Świniarsko: sprawa spowodowania katastrofy, w której zginęły trzy osoby, trafiła do sądu

Świniarsko: sprawa spowodowania katastrofy, w której zginęły trzy osoby, trafiła do sądu

Do Sądu Okręgowego w Nowym Sączu trafił akt oskarżenia przeciwko kierowcy samochodu ciężarowego, który 2 września 2019 roku w Świniarsku wjechał w autobus kursowy. Podróżowało nim 35 osób, w tym uczniowie wracający z rozpoczęcia roku szkolnego. W skutek obrażeń poniesionych w wypadku zmarły trzy osoby. 

,,Oskarżonemu zarzucono, iż umyślnie naruszył zasady bezpieczeństwa w ruchu drogowym poprzez niedostosowanie taktyki i techniki jazdy do panujących warunków drogowych oraz prowadził pojazd z nadmierną prędkością (wyższą o około 17 km/h od administracyjnie dopuszczalnej), niezapewniającą panowania nad pojazdem oraz wydłużającą drogę hamowania” – informuje rzecznik prasowy, prokurator Leszek Karp.

Tragiczny początek roku szkolnego

Do dramatycznego wypadku doszło 2 września 2019 roku. Autobus kursowy zmierzał w kierunku Podrzecza. Około 10:20 na drodze powiatowej w Świniarsku kierowca samochodu ciężarowego marki Scania, chcąc uniknąć zderzenia z zatrzymującym się, poprzedzającym  go Oplem Vivaro, zjechał w lewo na sąsiedni pas jezdni i uderzył w nadjeżdżający z naprzeciwka autobus kursowy marki Mercedes-Benz.

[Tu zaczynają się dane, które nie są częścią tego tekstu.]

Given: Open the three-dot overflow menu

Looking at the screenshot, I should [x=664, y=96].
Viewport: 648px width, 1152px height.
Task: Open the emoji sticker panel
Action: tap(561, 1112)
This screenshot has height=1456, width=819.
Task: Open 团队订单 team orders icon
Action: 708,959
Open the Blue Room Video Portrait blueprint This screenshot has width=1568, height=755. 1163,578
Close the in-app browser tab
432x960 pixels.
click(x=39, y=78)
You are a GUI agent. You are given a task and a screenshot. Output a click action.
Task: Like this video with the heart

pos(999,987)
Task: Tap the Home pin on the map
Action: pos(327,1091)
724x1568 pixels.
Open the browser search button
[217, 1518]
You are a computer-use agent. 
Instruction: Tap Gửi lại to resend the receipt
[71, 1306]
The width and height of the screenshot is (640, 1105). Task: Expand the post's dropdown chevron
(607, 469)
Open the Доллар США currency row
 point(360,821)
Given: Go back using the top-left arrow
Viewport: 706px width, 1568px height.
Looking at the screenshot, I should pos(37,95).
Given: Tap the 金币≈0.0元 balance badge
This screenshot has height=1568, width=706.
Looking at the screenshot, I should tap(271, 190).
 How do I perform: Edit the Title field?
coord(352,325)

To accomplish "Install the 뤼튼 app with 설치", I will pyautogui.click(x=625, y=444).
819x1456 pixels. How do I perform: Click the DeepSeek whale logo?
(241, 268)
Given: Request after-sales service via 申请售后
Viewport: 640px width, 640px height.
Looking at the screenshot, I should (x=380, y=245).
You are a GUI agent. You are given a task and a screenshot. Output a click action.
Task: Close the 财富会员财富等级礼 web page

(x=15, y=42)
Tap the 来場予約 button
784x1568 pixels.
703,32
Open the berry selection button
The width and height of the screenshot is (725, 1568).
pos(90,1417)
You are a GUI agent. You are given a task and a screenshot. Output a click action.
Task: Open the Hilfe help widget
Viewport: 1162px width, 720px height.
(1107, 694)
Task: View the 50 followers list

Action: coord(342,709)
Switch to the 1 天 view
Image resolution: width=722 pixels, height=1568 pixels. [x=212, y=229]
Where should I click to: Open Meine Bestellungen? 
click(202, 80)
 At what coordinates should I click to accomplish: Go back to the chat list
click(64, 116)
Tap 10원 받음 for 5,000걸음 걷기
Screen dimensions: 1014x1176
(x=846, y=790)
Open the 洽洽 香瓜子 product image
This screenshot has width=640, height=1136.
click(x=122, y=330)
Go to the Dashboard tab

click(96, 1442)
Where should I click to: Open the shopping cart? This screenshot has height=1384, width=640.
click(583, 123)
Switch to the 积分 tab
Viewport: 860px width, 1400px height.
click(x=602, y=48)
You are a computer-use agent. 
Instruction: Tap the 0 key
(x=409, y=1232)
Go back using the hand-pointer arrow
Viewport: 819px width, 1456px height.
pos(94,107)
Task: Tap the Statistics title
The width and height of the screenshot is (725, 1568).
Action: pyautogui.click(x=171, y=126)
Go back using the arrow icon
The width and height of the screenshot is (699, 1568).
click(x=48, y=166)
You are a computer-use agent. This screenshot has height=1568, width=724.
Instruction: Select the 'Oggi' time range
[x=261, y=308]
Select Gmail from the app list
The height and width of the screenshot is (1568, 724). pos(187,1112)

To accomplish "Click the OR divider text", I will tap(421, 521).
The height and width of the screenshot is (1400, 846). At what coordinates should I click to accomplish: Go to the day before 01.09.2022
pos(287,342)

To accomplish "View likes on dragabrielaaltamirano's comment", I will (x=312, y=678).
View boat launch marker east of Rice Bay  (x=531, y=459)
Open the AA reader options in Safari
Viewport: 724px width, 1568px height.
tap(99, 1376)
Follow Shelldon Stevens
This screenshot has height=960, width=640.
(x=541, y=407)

Pojazdy zderzyły się czołowo, a co więcej – w tył autobusu wjechał samochód osobowy Seat Cordoba.

W wyniku wypadku, który został zakwalifikowany jako katastrofa w ruchu lądowym, trzech pasażerów autobusu poniosło śmierć, a jego kierowca doznał ciężkich obrażeń ciała. Nadto obrażeń ciała doznało aż 28 pasażerów autobusu, w przypadku 9 osób były one poważne.

Początkowo 46-letni kierowca ciężarówki pochodzący z gminy Chełmiec usłyszał zarzut umyślnego spowodowania katastrofy w ruchu lądowym ze skutkiem śmiertelnym. Za to groziło mu nawet 12 lat więzienia. Jednak, jak poinformował w ubiegłym miesiącu prokurator Leszek Karp, prokuratura zmieniła zarzut, uznając iż oskarżony wskutek naruszenia zasad dotyczących bezpieczeństwa na drodze, nieumyślnie spowodował katastrofę w ruchu lądowym. Za to grozi mu maksymalnie 8 lat pozbawienia wolności.